> _What to produce_: Write out each line from the data below that includes the word "will".

Records for this task section start

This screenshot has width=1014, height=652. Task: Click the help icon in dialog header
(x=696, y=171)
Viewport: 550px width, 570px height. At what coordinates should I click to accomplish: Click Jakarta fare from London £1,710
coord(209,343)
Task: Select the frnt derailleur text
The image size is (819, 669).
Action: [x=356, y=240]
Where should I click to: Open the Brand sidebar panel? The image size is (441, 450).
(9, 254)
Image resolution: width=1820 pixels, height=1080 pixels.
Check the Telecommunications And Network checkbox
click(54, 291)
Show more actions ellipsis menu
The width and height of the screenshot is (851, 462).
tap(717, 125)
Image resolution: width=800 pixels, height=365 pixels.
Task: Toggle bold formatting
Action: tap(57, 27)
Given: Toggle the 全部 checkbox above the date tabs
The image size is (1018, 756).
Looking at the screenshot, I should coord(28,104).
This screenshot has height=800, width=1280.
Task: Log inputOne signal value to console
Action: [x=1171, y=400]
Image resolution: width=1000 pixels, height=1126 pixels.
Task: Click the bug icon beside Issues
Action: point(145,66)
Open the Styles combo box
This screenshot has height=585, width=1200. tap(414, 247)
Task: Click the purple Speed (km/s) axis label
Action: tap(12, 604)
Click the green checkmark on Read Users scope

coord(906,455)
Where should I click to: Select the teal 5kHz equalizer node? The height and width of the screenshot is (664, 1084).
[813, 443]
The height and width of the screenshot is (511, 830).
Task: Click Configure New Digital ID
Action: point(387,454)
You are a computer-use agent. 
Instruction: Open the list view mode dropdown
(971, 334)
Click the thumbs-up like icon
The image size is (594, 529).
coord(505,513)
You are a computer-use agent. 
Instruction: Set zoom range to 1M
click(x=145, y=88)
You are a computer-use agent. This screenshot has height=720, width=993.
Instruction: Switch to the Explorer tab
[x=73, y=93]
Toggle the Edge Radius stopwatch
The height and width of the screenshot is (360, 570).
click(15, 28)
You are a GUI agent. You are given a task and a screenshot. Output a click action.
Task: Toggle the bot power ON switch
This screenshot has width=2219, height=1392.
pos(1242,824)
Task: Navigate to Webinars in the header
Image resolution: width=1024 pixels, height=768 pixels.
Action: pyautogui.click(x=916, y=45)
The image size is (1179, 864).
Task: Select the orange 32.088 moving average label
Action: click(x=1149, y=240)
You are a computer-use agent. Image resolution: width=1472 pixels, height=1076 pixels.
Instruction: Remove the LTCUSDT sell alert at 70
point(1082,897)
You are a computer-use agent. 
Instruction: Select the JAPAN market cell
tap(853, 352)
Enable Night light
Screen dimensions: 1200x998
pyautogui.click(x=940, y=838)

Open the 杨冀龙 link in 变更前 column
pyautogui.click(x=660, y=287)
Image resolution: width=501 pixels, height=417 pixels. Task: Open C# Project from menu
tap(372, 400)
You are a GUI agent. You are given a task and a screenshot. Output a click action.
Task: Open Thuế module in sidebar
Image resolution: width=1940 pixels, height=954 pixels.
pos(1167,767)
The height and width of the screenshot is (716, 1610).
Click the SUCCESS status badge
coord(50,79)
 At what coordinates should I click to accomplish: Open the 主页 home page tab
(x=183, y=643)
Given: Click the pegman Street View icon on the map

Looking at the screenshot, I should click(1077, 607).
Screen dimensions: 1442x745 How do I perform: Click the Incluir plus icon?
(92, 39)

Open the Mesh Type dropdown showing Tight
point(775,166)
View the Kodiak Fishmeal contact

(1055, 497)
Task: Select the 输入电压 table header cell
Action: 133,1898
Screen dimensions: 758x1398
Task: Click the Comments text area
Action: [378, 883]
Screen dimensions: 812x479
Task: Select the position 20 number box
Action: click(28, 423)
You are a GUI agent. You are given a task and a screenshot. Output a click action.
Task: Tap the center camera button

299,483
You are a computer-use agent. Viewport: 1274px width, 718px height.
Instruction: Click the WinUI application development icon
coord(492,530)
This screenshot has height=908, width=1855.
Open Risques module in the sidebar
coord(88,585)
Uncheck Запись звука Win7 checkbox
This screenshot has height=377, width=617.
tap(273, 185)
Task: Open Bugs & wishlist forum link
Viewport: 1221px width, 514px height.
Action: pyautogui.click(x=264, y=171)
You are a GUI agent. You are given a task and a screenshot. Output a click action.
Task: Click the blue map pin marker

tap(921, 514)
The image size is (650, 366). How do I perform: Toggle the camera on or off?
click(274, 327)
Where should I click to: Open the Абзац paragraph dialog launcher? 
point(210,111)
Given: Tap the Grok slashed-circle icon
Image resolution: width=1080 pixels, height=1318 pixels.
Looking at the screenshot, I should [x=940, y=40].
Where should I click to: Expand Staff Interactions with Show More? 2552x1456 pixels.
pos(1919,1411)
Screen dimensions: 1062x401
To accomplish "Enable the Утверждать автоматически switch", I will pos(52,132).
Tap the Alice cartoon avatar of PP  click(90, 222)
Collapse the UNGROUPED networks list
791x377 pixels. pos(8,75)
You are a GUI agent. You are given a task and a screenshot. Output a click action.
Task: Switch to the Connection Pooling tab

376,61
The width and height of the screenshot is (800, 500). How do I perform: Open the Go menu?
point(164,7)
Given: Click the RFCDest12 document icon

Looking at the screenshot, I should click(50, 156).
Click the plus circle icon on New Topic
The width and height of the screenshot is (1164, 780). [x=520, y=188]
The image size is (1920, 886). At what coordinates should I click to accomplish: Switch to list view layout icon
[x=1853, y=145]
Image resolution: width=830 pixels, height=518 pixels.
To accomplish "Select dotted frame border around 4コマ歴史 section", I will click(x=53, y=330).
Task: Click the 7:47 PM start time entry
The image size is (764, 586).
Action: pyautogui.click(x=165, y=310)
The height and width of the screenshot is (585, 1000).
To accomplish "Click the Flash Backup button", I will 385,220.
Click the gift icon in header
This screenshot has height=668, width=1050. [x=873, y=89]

Records for this task section end

> _Solution to the exercise_:
To accomplish "Enable the Утверждать автоматически switch", I will pos(52,132).
To accomplish "Select dotted frame border around 4コマ歴史 section", I will click(x=53, y=330).
To accomplish "Click the Flash Backup button", I will 385,220.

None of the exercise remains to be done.